America

What Happens Now That Congestion Pricing Has Been Halted

Gov. Kathy Hochul hit the brakes on New York’s decades-in-the-making congestion pricing plan on Wednesday, shocking lawmakers and infuriating supporters of the initiative.

The plan would have raised as much as $1 billion per year, according to estimates by the transit authority, for the city’s crisis-plagued mass transit system by charging motorists to enter Manhattan’s central business district.

The plan was supposed to go into effect on June 30, but now it has been “indefinitely paused,” Ms. Hochul said.

So what happens next?

The board of the Metropolitan Transportation Authority must vote

The idea to congestion price in New York was first conceived in 1952 but a plan was not approved until 2019. To halt its implementation, Ms. Hochul needs the approval of the 23-member board of the Metropolitan Transportation Authority, which oversees public transit in New York City and much of its suburbs. The board’s voting members are nominated by the governor, with others recommended by the mayor of New York City and the executives of the region’s suburban counties.

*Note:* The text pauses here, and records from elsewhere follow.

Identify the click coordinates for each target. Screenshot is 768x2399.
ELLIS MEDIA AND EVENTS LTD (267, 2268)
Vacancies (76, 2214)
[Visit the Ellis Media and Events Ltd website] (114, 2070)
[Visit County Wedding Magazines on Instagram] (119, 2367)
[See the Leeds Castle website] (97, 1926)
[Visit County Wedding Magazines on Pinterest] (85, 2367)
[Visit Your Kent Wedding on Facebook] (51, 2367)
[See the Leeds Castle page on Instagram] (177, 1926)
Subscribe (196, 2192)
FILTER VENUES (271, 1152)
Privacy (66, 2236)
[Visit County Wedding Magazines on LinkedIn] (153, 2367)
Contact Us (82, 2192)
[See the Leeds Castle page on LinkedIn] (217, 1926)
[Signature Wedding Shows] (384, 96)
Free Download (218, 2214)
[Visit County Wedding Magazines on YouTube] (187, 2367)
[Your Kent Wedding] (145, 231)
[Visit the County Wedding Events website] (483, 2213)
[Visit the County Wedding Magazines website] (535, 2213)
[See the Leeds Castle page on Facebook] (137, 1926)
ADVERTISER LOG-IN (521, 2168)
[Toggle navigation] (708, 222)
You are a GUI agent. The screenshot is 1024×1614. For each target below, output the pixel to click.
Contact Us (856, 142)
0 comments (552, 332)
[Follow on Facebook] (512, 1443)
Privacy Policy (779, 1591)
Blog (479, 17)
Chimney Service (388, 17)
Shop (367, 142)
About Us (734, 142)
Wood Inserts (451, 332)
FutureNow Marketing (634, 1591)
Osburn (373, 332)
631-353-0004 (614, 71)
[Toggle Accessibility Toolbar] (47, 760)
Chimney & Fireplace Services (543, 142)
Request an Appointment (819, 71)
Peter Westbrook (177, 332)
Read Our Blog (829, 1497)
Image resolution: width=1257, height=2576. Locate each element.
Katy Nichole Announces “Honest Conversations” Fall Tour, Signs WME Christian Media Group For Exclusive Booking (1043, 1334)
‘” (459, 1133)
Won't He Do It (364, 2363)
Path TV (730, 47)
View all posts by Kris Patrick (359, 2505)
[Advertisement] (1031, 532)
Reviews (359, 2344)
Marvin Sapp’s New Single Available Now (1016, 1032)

The M.T.A. had already earmarked $15 billion that it expected to fund with congestion pricing for long-planned projects critical to the upkeep of the subway, which has slid into decrepitude compared with the systems of other large global cities.

It is not clear when such a vote is expected to take place, how the board will vote or what the M.T.A. will do about a roughly $500 million contract that it had already signed for equipment needed to put the congestion pricing plan in place. The next regularly scheduled M.T.A. board meeting is June 24, just six days before the plan was scheduled to go into effect.